People v. Titre
63 V.I. 800
Supreme Court of The Virgin Is...2015Background
- Two private attorneys (Holcombe and King) appealed after Superior Court judges involuntarily appointed them to represent indigent criminal defendants; they also sought mandamus and prohibition against the judges.
- Holcombe was appointed to represent Ralph Titre after a series of withdrawals; he challenged the Superior Court’s practice as inconsistent with 5 V.I.C. § 3503(a).
- King was appointed to represent Rosemary Sauter Frett after multiple counsel withdrawals; he raised the same statutory challenge and sought writ relief.
- Both appellants argued the Superior Court was appointing from the entire active bar rather than from a statutorily contemplated panel of volunteer private attorneys.

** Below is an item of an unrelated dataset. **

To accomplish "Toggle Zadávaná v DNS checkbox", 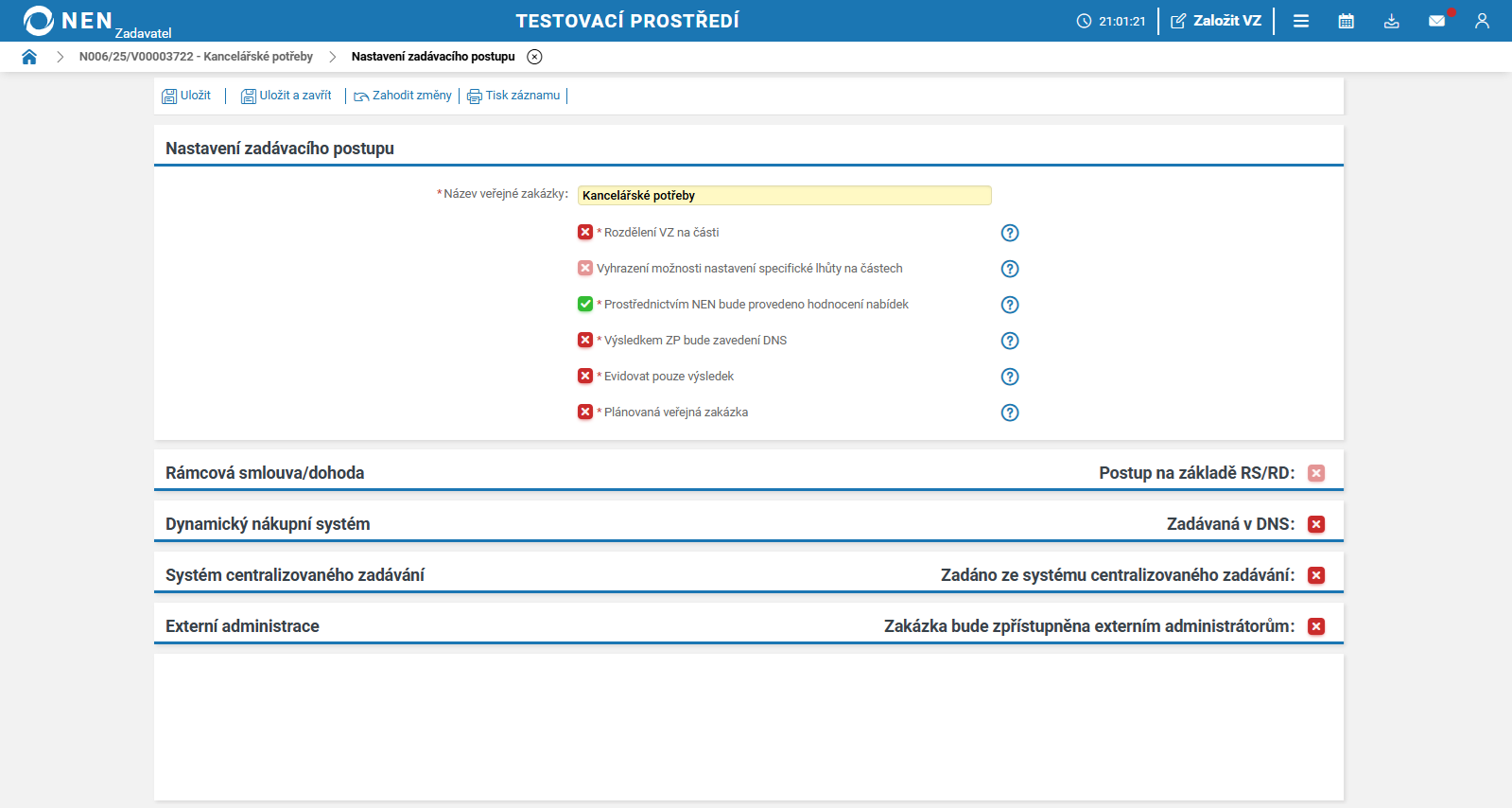I will 1316,524.
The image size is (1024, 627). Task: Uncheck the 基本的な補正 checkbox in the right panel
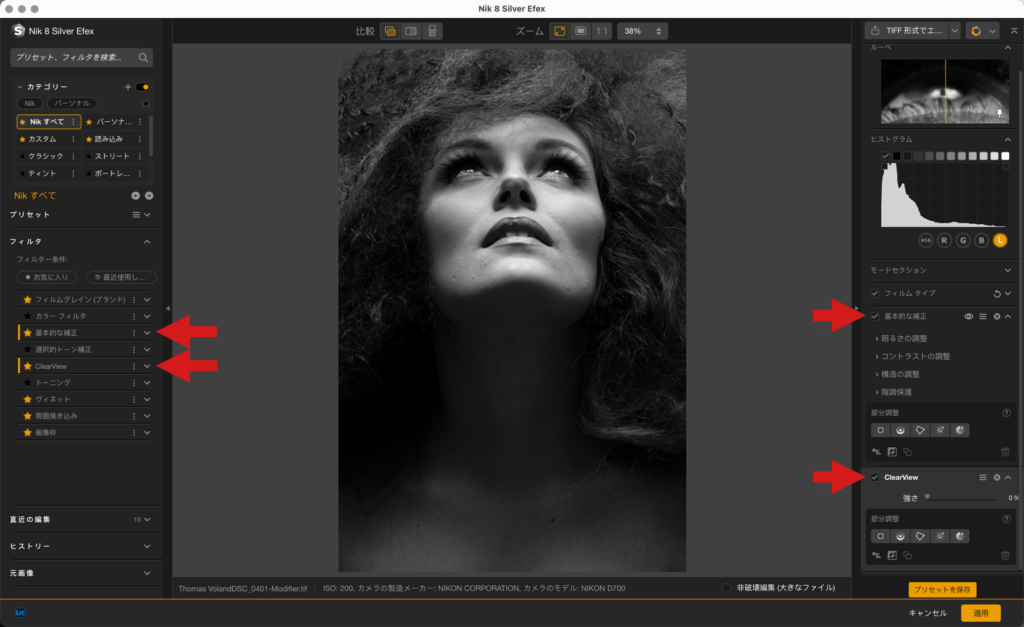pyautogui.click(x=875, y=316)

- The Supreme Court of the Virgin Islands concluded it had jurisdiction (collateral order doctrine and original mandamus jurisdiction), held the Superior Court’s practice violated § 3503(a), vacated the appointment orders as to Holcombe and King, and granted supervisory mandamus directing the Superior Court to implement a volunteer panel by March 1, 2016 (subject to a limited stay).
Issues
| Issue | Plaintiff's Argument | Defendant's Argument | Held |
|---|---|---|---|
| Whether appellate jurisdiction exists over interlocutory appointment orders | Holcombe/King: collateral-order doctrine applies because orders conclusively determine attorneys’ rights and are separable from the merits; harm would be unreviewable after final judgment | Nominal respondents: appeals are not from final judgments and moot because appointments changed; mandamus is personal to judges | Court: collateral-order doctrine applies (attorneys’ interests are separable and effectively unreviewable if deferred); also has mandamus jurisdiction under 4 V.I.C. § 32(b) |
| Whether the Superior Court lawfully appoints private counsel from the entire active bar or must appoint from a panel of volunteers under 5 V.I.C. § 3503(a) | Holcombe/King: § 3503(a)’s "panel of private attorneys" means a maintained panel of volunteers; the Superior Court’s practice of appointing from the entire active bar violates the statute and the Supreme Court’s exclusive bar-regulation power | Superior Court (Nominal Respondents): asserts it maintains a panel (effectively the active bar minus limited exclusions) and may appoint alphabetically or as needed | Court: § 3503(a) requires a maintained panel of volunteers; the Superior Court erred by conscripting attorneys from the entire bar and thereby infringing the Supreme Court’s bar-regulation authority |
| Whether supervisory mandamus/prohibition is appropriate to require systemic reform | Plaintiffs: supervisory writs are appropriate because the problem is systemic, implicates statutory limits and the Court’s supervisory power, and other remedies are inadequate or would not produce prospective, territory-wide relief | Nominal respondents: mandamus is extraordinary and personal to judges; other remedies (declaratory judgment, Superior Court Rule 14) available | Court: Supervisory mandamus is appropriate here to provide authoritative, prospective guidance and to prevent continued usurpation of legislative and Supreme Court authority |
| Scope of relief and transition | Plaintiffs ask Court to order Superior Court to implement panel and to prohibit future involuntary appointments | Nominal respondents urged limited or personal relief only | Held: Vacated the two appointment orders, granted supervisory writs, stayed broader enforcement until March 1, 2016 to allow Superior Court to establish a volunteer panel; reserved authority to promulgate rules if Superior Court fails to act |
Key Cases Cited
- Barnard v. Thorstenn, 489 U.S. 546 (1989) (upheld rule requiring active members to accept indigent appointments under then-applicable rules)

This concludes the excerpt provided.